Mój początek w Łódzkiej Brygadzie Obrony Terytorialnej
Ciągle czuję na barkach ciężar kamizelki kuloodpornej, choć minęło kilka dni od ćwiczeń WOT. Do udziału w ćwiczeniach zgierska brygada zaprosiła łódzkich dziennikarzy. Byłam jedną z nich. W 31. Wojskowym Oddziale Gospodarczym przy ul. Konstantynowskiej przydzielono nam mundur, kamizelkę kuloodporną, maskę i hełm. Zobaczyłam też salę, w której miałam spędzić noc. Niewielki pokój, a w nim sześć dwupiętrowych łóżek. Siadłam na skraju jednego, by założyć mundur. Ranty pryczy wbijały się w uda, ale to przecież mebel do spania, a nie do siedzenia. W nocy przekonałam się, jak głośno potrafi skrzypieć. Jednak po dniu ćwiczeń nikt tutaj nie cierpi na bezsenność.

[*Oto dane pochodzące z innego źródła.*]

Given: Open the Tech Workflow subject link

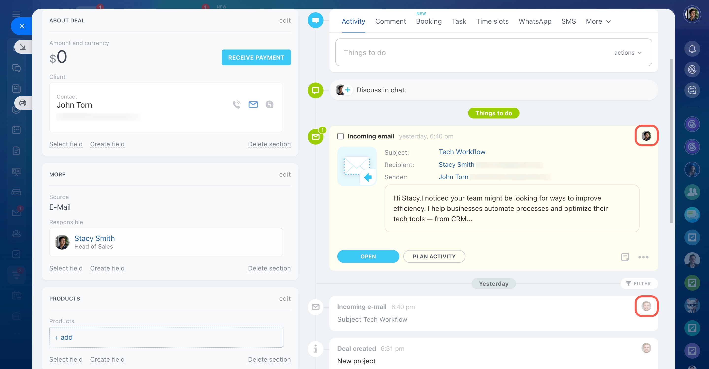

Umundurowana przystąpiłam do szkolenia z bhp i obsługi broni. Pierwszy raz poczułam jak ciężki jest karabinek MSBS GROT. Broń to ważna rzecz, nie można jej spuszczać z oka.
Żołnierz po 16 dniach jest przygotowany do dalszej ciężkiej pracy - mówi płk Paweł Wiktorowicz dowódca 9. Łódzkiej Brygady OT.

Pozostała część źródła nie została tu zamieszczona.